自分の人生を人に預けるのはやめよう

「よし」

真悠はこの日のために用意したトレンチコートを鏡の前で羽織った。美容院にも一昨日行ったばかりだし、身だしなみは完璧だ。初出社で何をそこまで、という気がしなくもなかったけれど、これからはまず自分の気持ちを大事にすると真悠は決めたのだ。

結局、慧祐とは離婚することになった。

離婚までの手続きはスムーズで、まさかこの最後になって、お互いの意見がぴったり一致するなんて出来すぎた皮肉だと思ったら、別れ際は2人して笑うことができた。

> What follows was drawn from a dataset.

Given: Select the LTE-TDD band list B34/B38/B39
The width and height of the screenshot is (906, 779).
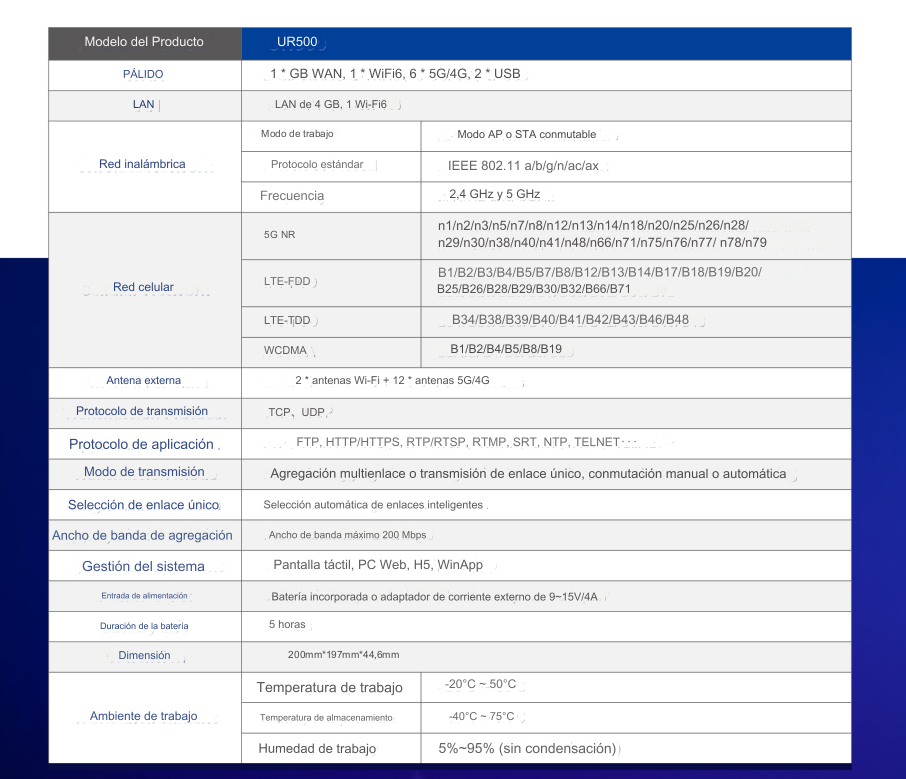Looking at the screenshot, I should pyautogui.click(x=570, y=320).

真悠は5年住んだマンションを出て、独り暮らしを始めた。最初は居酒屋とスーパーのパートを掛け持ちしながら、合間の時間で勉強し、医療事務の資格を取った。

正社員として雇われるのはもう6年ぶりのことになる。気持ちはもうほとんど新入社員みたいなもので、30代も半ばにして何を言っているのかと自分でも思うけれど、新しい生活に踏み出す1歩は、いつだって緊張と不安と期待の入り交じる不思議な高揚感がある。

憧れていた専業主婦生活は思い出すとつらかったり腹が立ったりすることばっかりで、もうこりごりだった。自分の人生を、生活を、もう人に預けるのはやめようと思う。

これからは全て自分の力で生活をしていくのだ。

そう決意を改めて開いた玄関扉の向こうには、どこまでも開けた青空が広がっていた。

複数の事例から着想を得たフィクションです。実在の人物や団体などとは関係ありません。